===== Input records
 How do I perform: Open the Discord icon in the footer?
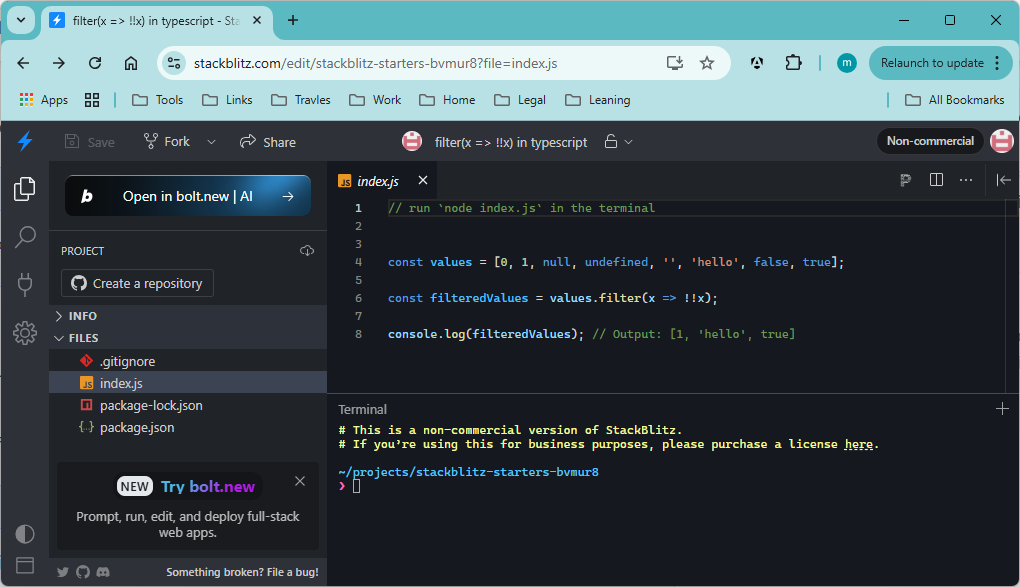pos(103,572)
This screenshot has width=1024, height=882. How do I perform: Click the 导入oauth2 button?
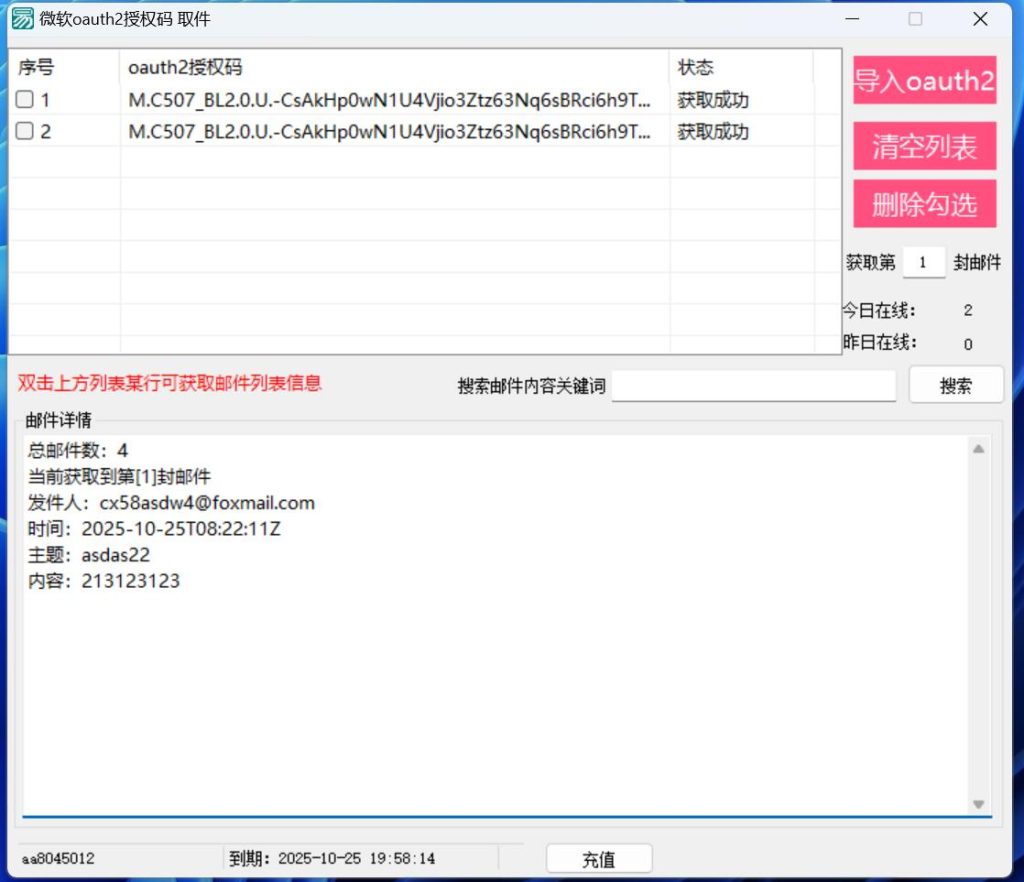coord(924,81)
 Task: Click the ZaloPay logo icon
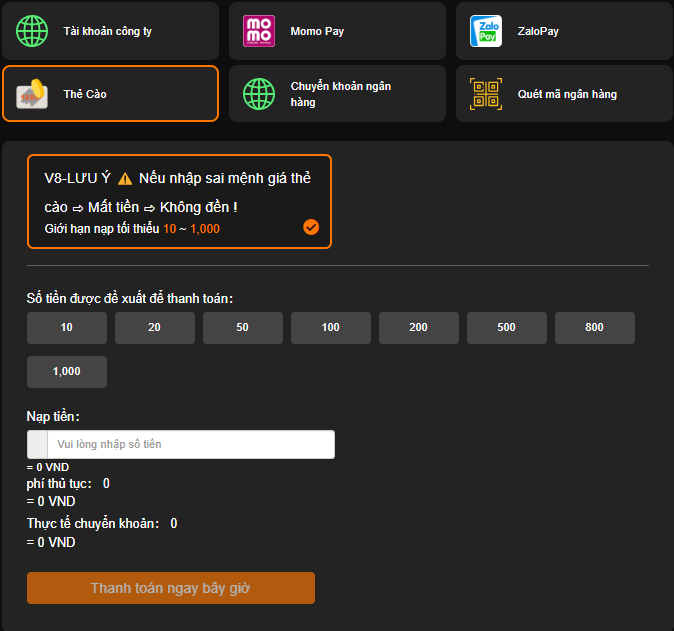click(x=486, y=31)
==========
Task instructions: Please write out all the entries above again exactly as they appear, skipping any images.

Result of the exercise:
 How do I perform: Open the Discord icon in the footer?
pos(103,572)
This screenshot has width=1024, height=882. How do I perform: Click the 导入oauth2 button?
coord(924,81)
 Task: Click the ZaloPay logo icon
click(x=486, y=31)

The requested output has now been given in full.